*SHORT TASK*
Rewrite the lines below as a numbered list, omitting any blank lines.

*INFORMATION SUPPLIED*
:::
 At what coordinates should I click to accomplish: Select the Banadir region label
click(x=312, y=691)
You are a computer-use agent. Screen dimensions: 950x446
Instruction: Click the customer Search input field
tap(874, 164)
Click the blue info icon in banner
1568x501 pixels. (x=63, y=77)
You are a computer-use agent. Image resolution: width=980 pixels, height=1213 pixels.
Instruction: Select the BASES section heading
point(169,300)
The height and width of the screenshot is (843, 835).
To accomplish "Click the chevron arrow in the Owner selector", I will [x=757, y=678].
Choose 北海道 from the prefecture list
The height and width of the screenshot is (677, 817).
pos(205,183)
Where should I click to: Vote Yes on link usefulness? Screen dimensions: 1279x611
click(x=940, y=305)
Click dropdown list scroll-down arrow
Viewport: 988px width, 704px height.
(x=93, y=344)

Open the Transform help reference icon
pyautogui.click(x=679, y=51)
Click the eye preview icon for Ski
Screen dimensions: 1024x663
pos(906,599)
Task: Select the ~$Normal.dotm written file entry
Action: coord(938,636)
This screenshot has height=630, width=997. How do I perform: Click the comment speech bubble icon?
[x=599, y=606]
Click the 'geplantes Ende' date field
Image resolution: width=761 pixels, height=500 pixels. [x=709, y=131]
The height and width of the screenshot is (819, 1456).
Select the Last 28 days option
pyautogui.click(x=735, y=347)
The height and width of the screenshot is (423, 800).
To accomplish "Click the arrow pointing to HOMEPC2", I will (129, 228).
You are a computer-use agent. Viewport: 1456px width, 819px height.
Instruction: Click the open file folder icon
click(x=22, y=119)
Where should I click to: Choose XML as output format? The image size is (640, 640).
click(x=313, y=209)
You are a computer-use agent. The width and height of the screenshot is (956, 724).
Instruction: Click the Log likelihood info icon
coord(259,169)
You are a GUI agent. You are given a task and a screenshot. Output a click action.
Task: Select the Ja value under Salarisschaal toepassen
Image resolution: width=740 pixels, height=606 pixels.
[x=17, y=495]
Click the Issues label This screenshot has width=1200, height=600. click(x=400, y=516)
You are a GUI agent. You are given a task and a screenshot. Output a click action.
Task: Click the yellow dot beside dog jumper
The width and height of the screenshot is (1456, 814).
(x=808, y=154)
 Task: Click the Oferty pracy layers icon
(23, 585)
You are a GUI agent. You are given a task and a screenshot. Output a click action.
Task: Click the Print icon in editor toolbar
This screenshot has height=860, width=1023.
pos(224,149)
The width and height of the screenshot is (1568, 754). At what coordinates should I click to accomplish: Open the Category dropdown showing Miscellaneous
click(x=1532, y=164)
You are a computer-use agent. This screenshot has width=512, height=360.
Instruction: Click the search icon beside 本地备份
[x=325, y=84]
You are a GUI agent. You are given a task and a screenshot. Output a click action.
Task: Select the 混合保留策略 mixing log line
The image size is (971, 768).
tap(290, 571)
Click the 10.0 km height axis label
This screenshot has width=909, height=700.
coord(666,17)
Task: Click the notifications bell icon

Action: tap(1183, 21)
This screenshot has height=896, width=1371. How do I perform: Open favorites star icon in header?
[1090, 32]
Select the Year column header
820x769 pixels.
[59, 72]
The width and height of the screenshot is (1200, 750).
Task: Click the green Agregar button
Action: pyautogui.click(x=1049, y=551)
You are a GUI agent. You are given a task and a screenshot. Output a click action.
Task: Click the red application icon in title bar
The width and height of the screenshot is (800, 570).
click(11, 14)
:::
*WRITTEN RESPONSE*
1.  At what coordinates should I click to accomplish: Select the Banadir region label
2. click(x=312, y=691)
3. You are a computer-use agent. Screen dimensions: 950x446
4. Instruction: Click the customer Search input field
5. tap(874, 164)
6. Click the blue info icon in banner
7. 1568x501 pixels. (x=63, y=77)
8. You are a computer-use agent. Image resolution: width=980 pixels, height=1213 pixels.
9. Instruction: Select the BASES section heading
10. point(169,300)
11. The height and width of the screenshot is (843, 835).
12. To accomplish "Click the chevron arrow in the Owner selector", I will [x=757, y=678].
13. Choose 北海道 from the prefecture list
14. The height and width of the screenshot is (677, 817).
15. pos(205,183)
16. Where should I click to: Vote Yes on link usefulness? Screen dimensions: 1279x611
17. click(x=940, y=305)
18. Click dropdown list scroll-down arrow
19. Viewport: 988px width, 704px height.
20. (x=93, y=344)
21. Open the Transform help reference icon
22. pyautogui.click(x=679, y=51)
23. Click the eye preview icon for Ski
24. Screen dimensions: 1024x663
25. pos(906,599)
26. Task: Select the ~$Normal.dotm written file entry
27. Action: coord(938,636)
28. This screenshot has height=630, width=997. How do I perform: Click the comment speech bubble icon?
29. [x=599, y=606]
30. Click the 'geplantes Ende' date field
31. Image resolution: width=761 pixels, height=500 pixels. [x=709, y=131]
32. The height and width of the screenshot is (819, 1456).
33. Select the Last 28 days option
34. pyautogui.click(x=735, y=347)
35. The height and width of the screenshot is (423, 800).
36. To accomplish "Click the arrow pointing to HOMEPC2", I will (129, 228).
37. You are a computer-use agent. Viewport: 1456px width, 819px height.
38. Instruction: Click the open file folder icon
39. click(x=22, y=119)
40. Where should I click to: Choose XML as output format? The image size is (640, 640).
41. click(x=313, y=209)
42. You are a computer-use agent. The width and height of the screenshot is (956, 724).
43. Instruction: Click the Log likelihood info icon
44. coord(259,169)
45. You are a GUI agent. You are given a task and a screenshot. Output a click action.
46. Task: Select the Ja value under Salarisschaal toepassen
47. Image resolution: width=740 pixels, height=606 pixels.
48. [x=17, y=495]
49. Click the Issues label This screenshot has width=1200, height=600. click(x=400, y=516)
50. You are a GUI agent. You are given a task and a screenshot. Output a click action.
51. Task: Click the yellow dot beside dog jumper
52. The width and height of the screenshot is (1456, 814).
53. (x=808, y=154)
54.  Task: Click the Oferty pracy layers icon
55. (23, 585)
56. You are a GUI agent. You are given a task and a screenshot. Output a click action.
57. Task: Click the Print icon in editor toolbar
58. This screenshot has height=860, width=1023.
59. pos(224,149)
60. The width and height of the screenshot is (1568, 754). At what coordinates should I click to accomplish: Open the Category dropdown showing Miscellaneous
61. click(x=1532, y=164)
62. You are a computer-use agent. This screenshot has width=512, height=360.
63. Instruction: Click the search icon beside 本地备份
64. [x=325, y=84]
65. You are a GUI agent. You are given a task and a screenshot. Output a click action.
66. Task: Select the 混合保留策略 mixing log line
67. The image size is (971, 768).
68. tap(290, 571)
69. Click the 10.0 km height axis label
70. This screenshot has width=909, height=700.
71. coord(666,17)
72. Task: Click the notifications bell icon
73. Action: tap(1183, 21)
74. This screenshot has height=896, width=1371. How do I perform: Open favorites star icon in header?
75. [1090, 32]
76. Select the Year column header
77. 820x769 pixels.
78. [59, 72]
79. The width and height of the screenshot is (1200, 750).
80. Task: Click the green Agregar button
81. Action: pyautogui.click(x=1049, y=551)
82. You are a GUI agent. You are given a task and a screenshot. Output a click action.
83. Task: Click the red application icon in title bar
84. The width and height of the screenshot is (800, 570).
85. click(11, 14)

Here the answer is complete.